20 de diciembre de 1992, Bombonera. El ambiente se palpitaba tenso, ansioso. En una Bombonera rebosante, el hincha de Boca esperaba el momento en el que los jugadores ingresen y cumplan su rol. Se vivía el nerviosismo. Y es que, en ese partido, se definía el campeón.
A Boca le alcanzaba con un empate para consagrarse después de 11 años sin haber gritado campeón. Era el Torneo Apertura del año correspondiente, y el Xeneize se enfrentaba a San Martín de Tucumán con el afán de al menos sacar un empate y sacarse la mufa de encima. Los bosteros que concurrieron a la cancha se sentían al borde del paro cardíaco. Sabían lo que estaba en juego.
El recibimiento al equipo fue caótico. Las gargantas de aquellos miles que asistieron al encuentro no gritaban; rugían. Y, una vez el árbitro pitó el silbato para dar inicio al juego, el aliento por parte del hincha fue inexorable. Llegó el 1-0 por parte del conjunto tucumano, con gol de Ricardo Solbes, y aún así, la hinchada xeneize seguía incondicional con su aliento.

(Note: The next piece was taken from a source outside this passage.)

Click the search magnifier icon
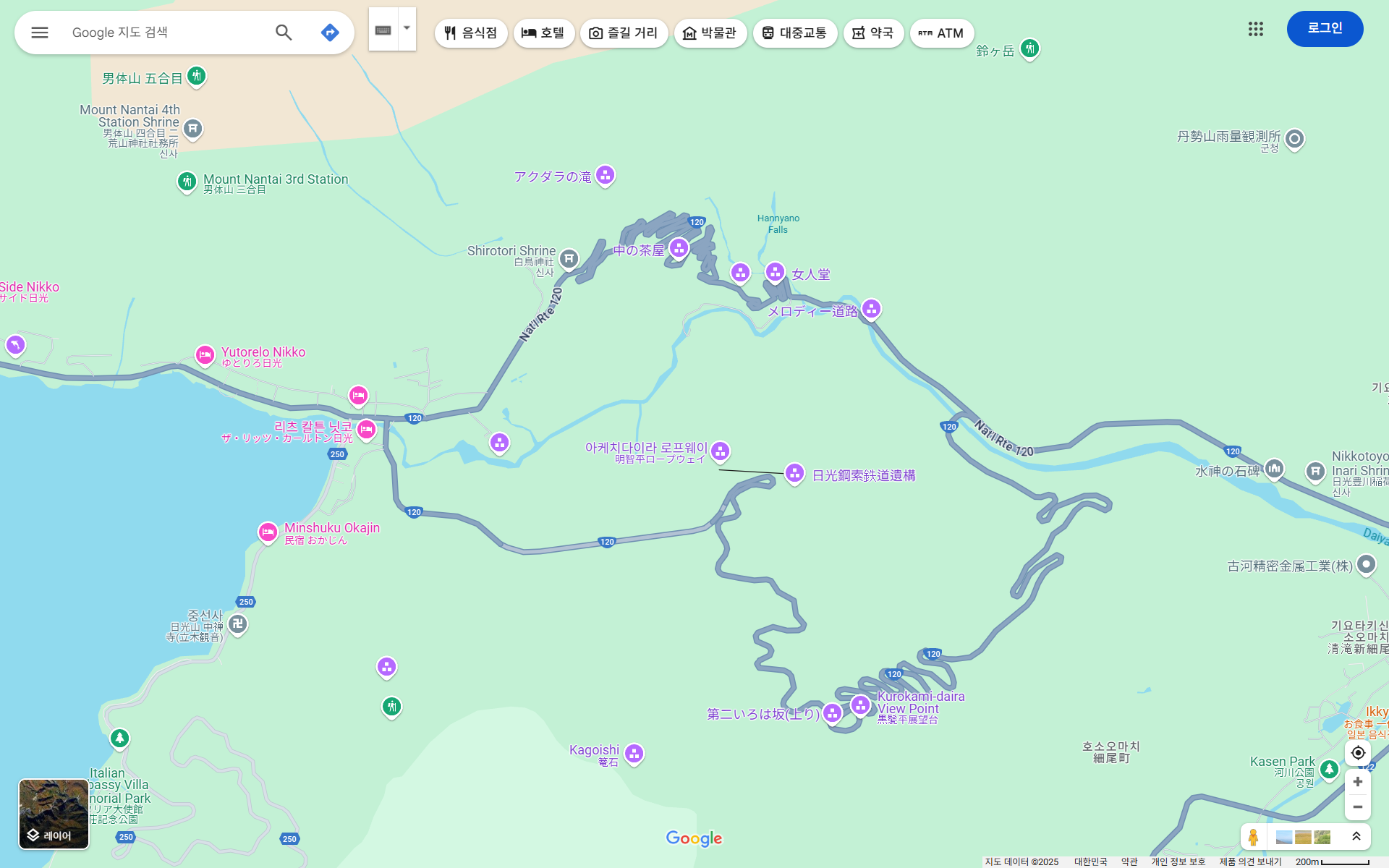This screenshot has width=1389, height=868. point(284,33)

Y los jugadores replicaron en la cancha.
En el segundo tiempo, Benetti metió el 1-1 desatando una locura indescriptible en las tribunas. Las millones de pieles que observaban el partido por tele se erizaron. Y fue entonces cuando el árbitro dio por finalizado el encuentro. Y la hinchada... Para qué hablar, ¿no? Fue inexplicable. Todo ser humano que se encontraba en el estadio se colgó al alambrado. Gritó su locura, con un ímpetu que uno se preguntaría de dónde sacó. Pero el hincha de Boca lo entiende. Después de una década y un año, Boca fue campeón.
Lágrimas, sonrisas, gritos. El delirio del hincha, que convive con sentimientos indescriptibles a lo largo de la semana, que se van tensando con la cuenta regresiva que determina el momento de volver a apreciar a su Boca querido, fue excepcional. Los jugadores de Boca se les arrimaron para gritar con ellos la alegría que embargaba al pueblo boquense. Éstos se colgaron del alambrado, junto a los hinchas. Y en toda esa locura, fue cuando el alambrado cedió.
Los hinchas cayeron a la cancha, y los policías se acercaron rápidamente. Pero el hincha no tenía ganas de insultarlos, el hincha no tenía ganas de armar quilombo; el hincha tenía ganas de festejar. Los jugadores se cubrieron bajo el arco, y desde allí festejaron junto a ellos. El pueblo de Boca era feliz. El alambrado, un pedazo de alambre que no pudo hacer nada con la locura de miles, yacía inútil en el suelo, en tanto que los cientos de hinchas que cayeron sobre él les agradecían a los jugadores.
Algunos hinchas invadieron la cancha y abrazaron los jugadores. De los que estaban colgados del alambrado, Giuntini fue el que más la sufrió: su ojo era un baño de sangre. Aún así, en tanto venían los de primeros auxilios y lo llevaban en la camilla, el jugador levantó la mano haciendo entender que estaba bien. Era un caos. La locura, plasmada en la realidad de lo cotidiano. Los hinchas, que quedaron aún colgados del alambrado pero que fueron amortiguados por el travesaño del arco, seguían gritando desde allí. Los jugadores se refugiaban bajo el arco y festejaban con ellos.
Este fue el día en el que lo que es Boca quedó referenciado con claridad. Situaciones extremas, que sobrepasan cualquier acto de humanidad. La locura de Boca no tiembla ante nada. Lo maravilloso, lo que uno no puede explicar. Eso es Boca. Y todo el mundo lo sabe.